◆ **Exercise instructions**:
Set down the material exactly. Keep every line.

Source material START

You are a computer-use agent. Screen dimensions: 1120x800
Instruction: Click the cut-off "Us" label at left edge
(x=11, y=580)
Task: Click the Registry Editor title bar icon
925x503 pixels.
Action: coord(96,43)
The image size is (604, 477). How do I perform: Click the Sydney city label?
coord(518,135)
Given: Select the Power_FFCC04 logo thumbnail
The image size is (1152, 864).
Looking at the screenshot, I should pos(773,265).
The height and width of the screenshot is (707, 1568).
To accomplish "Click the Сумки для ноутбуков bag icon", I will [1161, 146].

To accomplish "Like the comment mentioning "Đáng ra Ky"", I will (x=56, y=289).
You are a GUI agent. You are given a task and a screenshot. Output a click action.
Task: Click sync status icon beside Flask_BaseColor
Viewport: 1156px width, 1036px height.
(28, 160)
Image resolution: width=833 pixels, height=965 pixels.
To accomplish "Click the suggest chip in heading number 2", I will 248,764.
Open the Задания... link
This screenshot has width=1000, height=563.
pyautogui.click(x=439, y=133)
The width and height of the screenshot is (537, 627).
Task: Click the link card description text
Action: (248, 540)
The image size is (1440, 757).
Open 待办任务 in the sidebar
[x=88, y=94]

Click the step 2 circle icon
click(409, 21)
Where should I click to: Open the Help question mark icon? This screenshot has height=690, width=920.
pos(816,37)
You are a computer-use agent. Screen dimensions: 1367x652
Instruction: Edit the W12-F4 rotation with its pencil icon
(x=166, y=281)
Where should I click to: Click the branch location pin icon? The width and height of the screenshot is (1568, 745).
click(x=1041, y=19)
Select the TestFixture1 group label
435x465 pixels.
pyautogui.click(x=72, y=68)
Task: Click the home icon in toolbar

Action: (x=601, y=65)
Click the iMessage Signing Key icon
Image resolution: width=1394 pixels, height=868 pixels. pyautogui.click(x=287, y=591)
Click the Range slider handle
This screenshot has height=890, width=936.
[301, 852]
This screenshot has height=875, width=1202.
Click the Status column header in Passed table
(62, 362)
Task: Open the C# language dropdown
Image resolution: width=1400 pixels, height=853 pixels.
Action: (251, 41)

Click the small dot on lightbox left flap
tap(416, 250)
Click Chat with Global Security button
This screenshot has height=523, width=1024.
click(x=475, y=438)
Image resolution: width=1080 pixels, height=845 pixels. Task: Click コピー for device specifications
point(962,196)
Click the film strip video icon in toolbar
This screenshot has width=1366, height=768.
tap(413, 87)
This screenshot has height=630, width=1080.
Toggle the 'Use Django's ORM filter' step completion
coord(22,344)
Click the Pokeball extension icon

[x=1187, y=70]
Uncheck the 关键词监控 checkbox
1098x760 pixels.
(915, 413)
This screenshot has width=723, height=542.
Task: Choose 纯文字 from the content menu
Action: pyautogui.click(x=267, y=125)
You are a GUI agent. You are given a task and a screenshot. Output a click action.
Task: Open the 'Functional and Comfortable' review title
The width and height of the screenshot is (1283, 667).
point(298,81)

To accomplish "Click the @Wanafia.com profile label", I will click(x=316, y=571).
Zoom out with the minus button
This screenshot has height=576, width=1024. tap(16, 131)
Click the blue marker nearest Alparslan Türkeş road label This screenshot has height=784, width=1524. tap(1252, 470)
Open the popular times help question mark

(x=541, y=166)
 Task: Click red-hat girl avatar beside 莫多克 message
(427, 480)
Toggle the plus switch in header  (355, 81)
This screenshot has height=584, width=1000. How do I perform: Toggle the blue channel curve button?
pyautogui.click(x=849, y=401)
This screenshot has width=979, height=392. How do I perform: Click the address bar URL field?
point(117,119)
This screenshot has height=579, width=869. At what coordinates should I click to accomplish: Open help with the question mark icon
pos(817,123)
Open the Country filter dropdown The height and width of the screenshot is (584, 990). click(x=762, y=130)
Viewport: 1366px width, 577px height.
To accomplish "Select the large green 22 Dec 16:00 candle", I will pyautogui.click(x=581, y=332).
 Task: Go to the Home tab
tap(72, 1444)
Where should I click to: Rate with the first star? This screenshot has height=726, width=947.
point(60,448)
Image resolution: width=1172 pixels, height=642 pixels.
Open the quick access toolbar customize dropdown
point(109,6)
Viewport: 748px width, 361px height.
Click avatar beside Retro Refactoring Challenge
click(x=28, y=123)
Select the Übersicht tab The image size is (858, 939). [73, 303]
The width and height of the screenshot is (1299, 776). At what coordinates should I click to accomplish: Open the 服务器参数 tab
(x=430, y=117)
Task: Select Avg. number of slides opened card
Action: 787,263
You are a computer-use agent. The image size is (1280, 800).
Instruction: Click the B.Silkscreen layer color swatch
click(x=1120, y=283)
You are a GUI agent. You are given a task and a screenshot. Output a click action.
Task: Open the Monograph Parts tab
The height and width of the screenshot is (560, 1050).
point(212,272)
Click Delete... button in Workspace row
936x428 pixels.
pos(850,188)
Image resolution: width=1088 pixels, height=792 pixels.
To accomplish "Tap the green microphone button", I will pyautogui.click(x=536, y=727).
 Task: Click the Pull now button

Source material END

◆ **Exercise output**:
You are a computer-use agent. Screen dimensions: 1120x800
Instruction: Click the cut-off "Us" label at left edge
(x=11, y=580)
Task: Click the Registry Editor title bar icon
925x503 pixels.
Action: coord(96,43)
The image size is (604, 477). How do I perform: Click the Sydney city label?
coord(518,135)
Given: Select the Power_FFCC04 logo thumbnail
The image size is (1152, 864).
Looking at the screenshot, I should pos(773,265).
The height and width of the screenshot is (707, 1568).
To accomplish "Click the Сумки для ноутбуков bag icon", I will [1161, 146].

To accomplish "Like the comment mentioning "Đáng ra Ky"", I will (x=56, y=289).
You are a GUI agent. You are given a task and a screenshot. Output a click action.
Task: Click sync status icon beside Flask_BaseColor
Viewport: 1156px width, 1036px height.
(28, 160)
Image resolution: width=833 pixels, height=965 pixels.
To accomplish "Click the suggest chip in heading number 2", I will 248,764.
Open the Задания... link
This screenshot has width=1000, height=563.
pyautogui.click(x=439, y=133)
The width and height of the screenshot is (537, 627).
Task: Click the link card description text
Action: (248, 540)
The image size is (1440, 757).
Open 待办任务 in the sidebar
[x=88, y=94]

Click the step 2 circle icon
click(409, 21)
Where should I click to: Open the Help question mark icon? This screenshot has height=690, width=920.
pos(816,37)
You are a computer-use agent. Screen dimensions: 1367x652
Instruction: Edit the W12-F4 rotation with its pencil icon
(x=166, y=281)
Where should I click to: Click the branch location pin icon? The width and height of the screenshot is (1568, 745).
click(x=1041, y=19)
Select the TestFixture1 group label
435x465 pixels.
pyautogui.click(x=72, y=68)
Task: Click the home icon in toolbar

Action: (x=601, y=65)
Click the iMessage Signing Key icon
Image resolution: width=1394 pixels, height=868 pixels. pyautogui.click(x=287, y=591)
Click the Range slider handle
This screenshot has height=890, width=936.
[301, 852]
This screenshot has height=875, width=1202.
Click the Status column header in Passed table
(62, 362)
Task: Open the C# language dropdown
Image resolution: width=1400 pixels, height=853 pixels.
Action: (251, 41)

Click the small dot on lightbox left flap
tap(416, 250)
Click Chat with Global Security button
This screenshot has height=523, width=1024.
click(x=475, y=438)
Image resolution: width=1080 pixels, height=845 pixels. Task: Click コピー for device specifications
point(962,196)
Click the film strip video icon in toolbar
This screenshot has width=1366, height=768.
tap(413, 87)
This screenshot has height=630, width=1080.
Toggle the 'Use Django's ORM filter' step completion
coord(22,344)
Click the Pokeball extension icon

[x=1187, y=70]
Uncheck the 关键词监控 checkbox
1098x760 pixels.
(915, 413)
This screenshot has width=723, height=542.
Task: Choose 纯文字 from the content menu
Action: pyautogui.click(x=267, y=125)
You are a GUI agent. You are given a task and a screenshot. Output a click action.
Task: Open the 'Functional and Comfortable' review title
The width and height of the screenshot is (1283, 667).
point(298,81)

To accomplish "Click the @Wanafia.com profile label", I will click(x=316, y=571).
Zoom out with the minus button
This screenshot has height=576, width=1024. tap(16, 131)
Click the blue marker nearest Alparslan Türkeş road label This screenshot has height=784, width=1524. tap(1252, 470)
Open the popular times help question mark

(x=541, y=166)
 Task: Click red-hat girl avatar beside 莫多克 message
(427, 480)
Toggle the plus switch in header  (355, 81)
This screenshot has height=584, width=1000. How do I perform: Toggle the blue channel curve button?
pyautogui.click(x=849, y=401)
This screenshot has width=979, height=392. How do I perform: Click the address bar URL field?
point(117,119)
This screenshot has height=579, width=869. At what coordinates should I click to accomplish: Open help with the question mark icon
pos(817,123)
Open the Country filter dropdown The height and width of the screenshot is (584, 990). click(x=762, y=130)
Viewport: 1366px width, 577px height.
To accomplish "Select the large green 22 Dec 16:00 candle", I will pyautogui.click(x=581, y=332).
 Task: Go to the Home tab
tap(72, 1444)
Where should I click to: Rate with the first star? This screenshot has height=726, width=947.
point(60,448)
Image resolution: width=1172 pixels, height=642 pixels.
Open the quick access toolbar customize dropdown
point(109,6)
Viewport: 748px width, 361px height.
Click avatar beside Retro Refactoring Challenge
click(x=28, y=123)
Select the Übersicht tab The image size is (858, 939). [73, 303]
The width and height of the screenshot is (1299, 776). At what coordinates should I click to accomplish: Open the 服务器参数 tab
(x=430, y=117)
Task: Select Avg. number of slides opened card
Action: 787,263
You are a computer-use agent. The image size is (1280, 800).
Instruction: Click the B.Silkscreen layer color swatch
click(x=1120, y=283)
You are a GUI agent. You are given a task and a screenshot. Output a click action.
Task: Open the Monograph Parts tab
The height and width of the screenshot is (560, 1050).
point(212,272)
Click Delete... button in Workspace row
936x428 pixels.
pos(850,188)
Image resolution: width=1088 pixels, height=792 pixels.
To accomplish "Tap the green microphone button", I will pyautogui.click(x=536, y=727).
 Task: Click the Pull now button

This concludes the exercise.